═══ SOURCE PASSAGE

(this post was going to be about something else, but after getting this
far, I think it stands on its own as an introduction to dynamic linking)
The shared library is an integral part of a modern system, but often the
mechanisms behind the implementation are less well understood. There
are, of course, many guides to this sort of thing. Hopefully this adds
another perspective that resonates with someone.
Let's start at the beginning — - relocations are entries in binaries
that are left to be filled in later -- at link time by the toolchain
linker or at runtime by the dynamic linker. A relocation in a binary
is a descriptor which essentially says "determine the value of X, and
put that value into the binary at offset Y" — each relocation has a
specific type, defined in the ABI documentation, which describes
exactly how "determine the value of" is actually determined.

══════
═══ DATASET SECTION

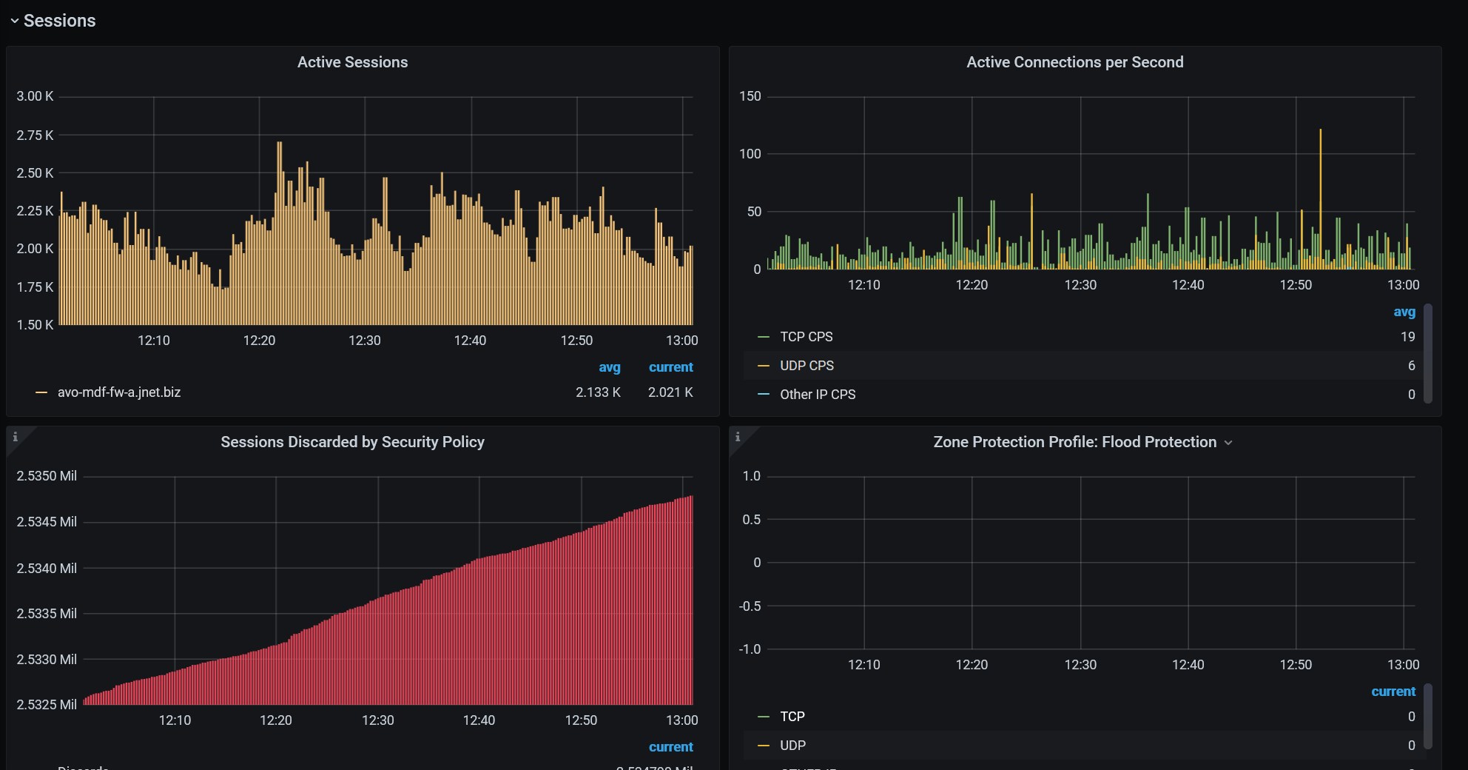The height and width of the screenshot is (770, 1468).
Task: Click the avo-mdf-fw-a.jnet.biz legend color swatch
Action: tap(41, 392)
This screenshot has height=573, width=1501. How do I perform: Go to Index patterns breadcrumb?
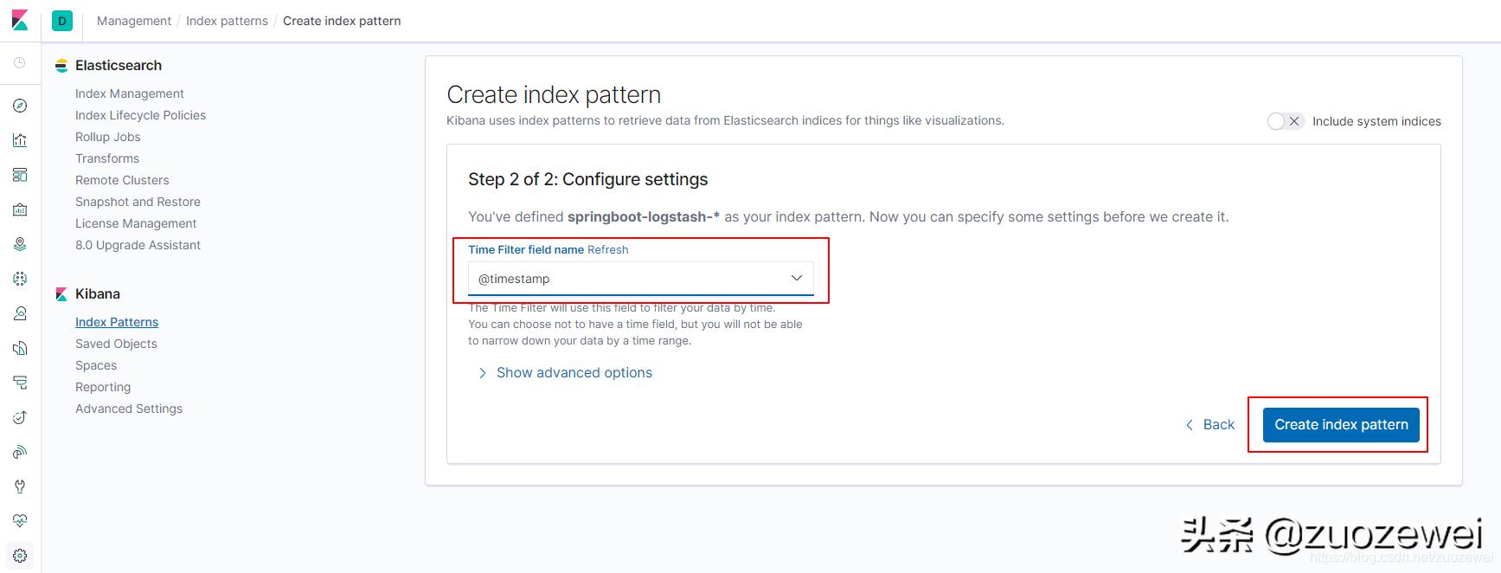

══════

REQUIREMENTS |
1. From the dynamic linking passage, reproduce everything from "(this post was" down to "is actually determined.".
2. Answer these questions using the dynamic linking passage:
(a) What does the passage call an integral part of a modern system?
(b) At what two points can relocations be filled in, and by what tool at each point?
(c) Where is each relocation's specific type defined?

WRITTEN RESPONSES |
1.
(this post was going to be about something else, but after getting this
far, I think it stands on its own as an introduction to dynamic linking)
The shared library is an integral part of a modern system, but often the
mechanisms behind the implementation are less well understood. There
are, of course, many guides to this sort of thing. Hopefully this adds
another perspective that resonates with someone.
Let's start at the beginning — - relocations are entries in binaries
that are left to be filled in later -- at link time by the toolchain
linker or at runtime by the dynamic linker. A relocation in a binary
is a descriptor which essentially says "determine the value of X, and
put that value into the binary at offset Y" — each relocation has a
specific type, defined in the ABI documentation, which describes
exactly how "determine the value of" is actually determined.

2.
(a) The shared library.
(b) At link time by the toolchain linker, or at runtime by the dynamic linker.
(c) In the ABI documentation.